*REQUIRED ACTION*
Consider the entries given below. Count the lines that include "computer" and give only the count.

··· SUPPLIED ENTRIES ···

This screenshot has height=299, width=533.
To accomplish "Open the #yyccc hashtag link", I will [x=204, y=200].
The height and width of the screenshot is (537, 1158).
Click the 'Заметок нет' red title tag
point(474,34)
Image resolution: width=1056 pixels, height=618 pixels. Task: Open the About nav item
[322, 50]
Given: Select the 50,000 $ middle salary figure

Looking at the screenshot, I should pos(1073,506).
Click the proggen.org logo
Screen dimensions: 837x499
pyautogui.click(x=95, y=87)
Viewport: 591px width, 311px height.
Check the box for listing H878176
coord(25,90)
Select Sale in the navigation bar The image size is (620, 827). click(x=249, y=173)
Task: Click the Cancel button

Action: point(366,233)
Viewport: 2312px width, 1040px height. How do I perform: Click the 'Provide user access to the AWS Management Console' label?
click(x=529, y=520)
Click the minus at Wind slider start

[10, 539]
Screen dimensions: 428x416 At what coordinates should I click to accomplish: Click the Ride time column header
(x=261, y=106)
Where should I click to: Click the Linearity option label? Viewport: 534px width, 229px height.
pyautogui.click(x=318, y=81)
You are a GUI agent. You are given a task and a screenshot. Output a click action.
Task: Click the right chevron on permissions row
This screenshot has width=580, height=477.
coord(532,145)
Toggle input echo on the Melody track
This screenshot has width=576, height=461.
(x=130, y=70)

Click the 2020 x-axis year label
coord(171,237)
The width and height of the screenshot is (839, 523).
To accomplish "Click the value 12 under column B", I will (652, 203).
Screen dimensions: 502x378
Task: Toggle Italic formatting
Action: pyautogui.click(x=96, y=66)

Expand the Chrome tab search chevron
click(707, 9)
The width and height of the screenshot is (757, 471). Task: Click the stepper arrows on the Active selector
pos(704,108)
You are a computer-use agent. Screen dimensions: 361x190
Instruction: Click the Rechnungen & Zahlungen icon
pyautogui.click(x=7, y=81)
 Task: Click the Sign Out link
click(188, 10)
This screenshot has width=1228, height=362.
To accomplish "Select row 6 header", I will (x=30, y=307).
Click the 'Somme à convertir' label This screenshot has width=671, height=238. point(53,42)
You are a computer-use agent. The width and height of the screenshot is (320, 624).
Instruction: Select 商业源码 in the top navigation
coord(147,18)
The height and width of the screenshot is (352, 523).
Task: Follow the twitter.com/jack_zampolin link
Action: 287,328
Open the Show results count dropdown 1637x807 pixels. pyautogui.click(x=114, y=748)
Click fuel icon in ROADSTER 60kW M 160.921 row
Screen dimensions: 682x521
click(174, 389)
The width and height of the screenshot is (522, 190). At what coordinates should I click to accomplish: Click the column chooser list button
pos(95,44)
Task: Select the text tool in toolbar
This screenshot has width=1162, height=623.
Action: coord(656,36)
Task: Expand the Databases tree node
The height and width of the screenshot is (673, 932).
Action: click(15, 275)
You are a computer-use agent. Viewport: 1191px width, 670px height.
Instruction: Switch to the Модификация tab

···

*EXERCISE ANSWER*
3